Circling her finger in the air in exaggerated fashion, the rabbanit demonstrated how a woman should check herself for menstrual bleeding before going to the mikveh, something a married woman should do every month, according to Jewish law. For the first year of marriage, we would get free entry to Tel Aviv mikvehs, to set us on our way. We had also all been given the pack of white cloths — available at any pharmacy, she noted.
There were other tips, too: Turning the fridge light off before the Sabbath so we wouldn’t have to concern ourselves about it when opening the door; thinking of our future husbands as diabetics, and we, their wives, as sweet, whipped cream. She left us to draw our own conclusions.
On the day of the wedding, we woke to a sky gone yellow with a dust storm of fittingly biblical proportions, the air thick and hot.

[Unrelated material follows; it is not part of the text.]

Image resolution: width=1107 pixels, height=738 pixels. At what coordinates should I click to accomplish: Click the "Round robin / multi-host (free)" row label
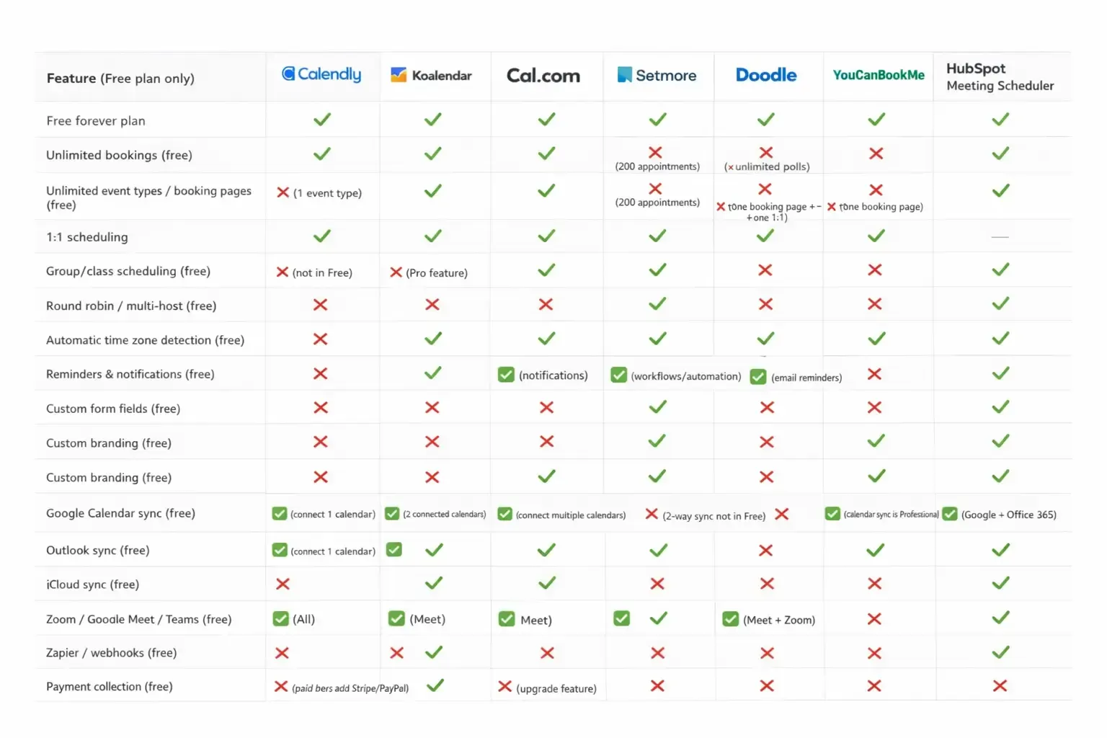coord(131,306)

We had to meet our rabbi early to go over the ketubah, the marriage contract outlining the groom’s obligations to the bride. The Tel Aviv Rabbinate’s version is one of the most conservative in Israel, he told us. It includes a provision that if I do not produce a child within 10 years, my husband has grounds for divorce.
We had picked the cheapest option: Marrying under a wedding canopy in the entrance hall of the Rabbinate building. My parents, in town from England, other relatives, and friends, were there waiting for us. Seeing everyone together, I was overwhelmed by emotion, momentarily pushing aside the now all-too-familiar sickly feelings associated with my hypocrisy. At the very least, after all the intrusion and compromise, I was with some of the people I loved most in the world. Aside from confirming the urgent need for Israel to enable citizens to marry whomever they choose, as they choose, if the experience had given me anything, it was this.